また、北東には稲叢山が座しており、広場の北側にせり出すとその頂を見上げることができる。
一方南方面は、背伸びすると木々の向こうに南西に向かって幾重も山並みが連なっている。


NTT反射板跡地より望む稲叢山(右奥のピークが稲山山頂)。

さて、NTT反射板跡地の広場からはスズタケの深い尾根道を進むことになる。
ササの中に確かな踏み跡はあるが、立ったままでは足元も見えず、複雑に絡み合ったササが行く手を遮るので、たびたび前屈姿勢で進まなければならない。スズタケのヤブでは毎度のことながら、この姿勢が想像以上に体力を消耗する。2人以上なら先頭を交代しながら行くと楽なのだが、、、


スズタケの中でしゃがむと薄暗い踏み跡が延びている。

昼でも薄暗いスズタケの中を、ところどころ立木をよけたりくぐったりしながら進む。ササの汚れと汗とで身体中真っ黒になりながら、広場から約5分で左手に鳥獣保護区の看板があるところまで来て一息つく。足元には石標がある。
更に5分ほどで、一瞬スズタケが切れて、左手(本川村側)に下る道との分岐になるが、真っ直ぐに尾根の方を進み、再びスズタケの中へと踏み込んで行く。

ところでその分岐から約2分ほど、スズタケをこいでいたら、胸の高さぐらいに行く手をさえぎる木があって、ふと見るとその木の股でマムシが「とぐろ」をまいていた。
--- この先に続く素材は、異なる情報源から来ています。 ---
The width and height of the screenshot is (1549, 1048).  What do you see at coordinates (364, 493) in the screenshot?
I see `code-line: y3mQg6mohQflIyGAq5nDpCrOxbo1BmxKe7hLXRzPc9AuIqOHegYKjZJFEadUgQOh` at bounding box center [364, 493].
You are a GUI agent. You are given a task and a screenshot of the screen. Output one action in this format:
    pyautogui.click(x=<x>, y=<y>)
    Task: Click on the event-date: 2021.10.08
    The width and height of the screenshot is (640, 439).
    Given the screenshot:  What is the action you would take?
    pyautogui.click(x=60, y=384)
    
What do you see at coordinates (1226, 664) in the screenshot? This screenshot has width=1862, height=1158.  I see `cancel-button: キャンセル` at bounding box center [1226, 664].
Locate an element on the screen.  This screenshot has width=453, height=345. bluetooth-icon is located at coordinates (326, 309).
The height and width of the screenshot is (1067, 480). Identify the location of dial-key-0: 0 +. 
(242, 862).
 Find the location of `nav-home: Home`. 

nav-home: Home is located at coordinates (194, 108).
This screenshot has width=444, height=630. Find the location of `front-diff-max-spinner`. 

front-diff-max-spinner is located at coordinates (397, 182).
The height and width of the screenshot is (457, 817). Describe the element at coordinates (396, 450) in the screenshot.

うっかりしていたら、危なくその木の下をくぐるところだった。
雨の降る頃、マムシは木の上に登ると昔から聞いてはいたが、実際に木の上にいる姿を見るのは初めてだった。


登山道をさえぎる木の上でじっととぐろを巻いているマムシ

「気をつけて行きなさいよ」と、注意を促すように現れたマムシの忠告通りに、ここからは合羽を着込むことにした。
万一のために、もちろんフードもかぶり、ズボンも履く。そしてできるだけダブダブに着込む。可能な限り露出部分を少なくし、あらためてスズタケの中を行くことにした。
蒸し暑いことさえ我慢すれば、この格好だと毒虫(たとえばヒル(ヤマビル)など)の攻撃も防げる。

*ちなみに、「マムシなど毒蛇による咬傷について」は、特別にページをさきましたので是非ご覧ください。
執筆協力は、雪光山で同行していただいた友人岸野さんによります。
「マムシなど毒蛇による咬傷について」

さて、相変わらずのスズタケを約10分もこいで行くと、登山道は尾根から左手(本川村側)に逸れ、足元に伐採作業用のワイヤーが有る立木の元を折り返し、再び尾根を進む。

NTT反射板跡地の広場から約35分もスズタケの中を辛抱強く進むと、突然ササが切れて、ゴロゴロした岩場に出る。目の前には大きな岩がでんと座っている。ここはその大岩の右手へと進み、またもやスズタケに突入する。
要所には赤いテープが付けられている。


この大岩は右手へとまいて行く。スズタケさえなければ野趣あふれる尾根歩きなのだが。

さらに10分足らず、尾根道で岩に行く手を阻まれる。実は、この岩上からは南の眺望が素晴らしいのだが、登りでは「とりつき」が分かりにくいので、ここは赤テープに従って北斜面へと迂回する。
この北斜面は急坂でも、スズタケが無いので苦にはならない。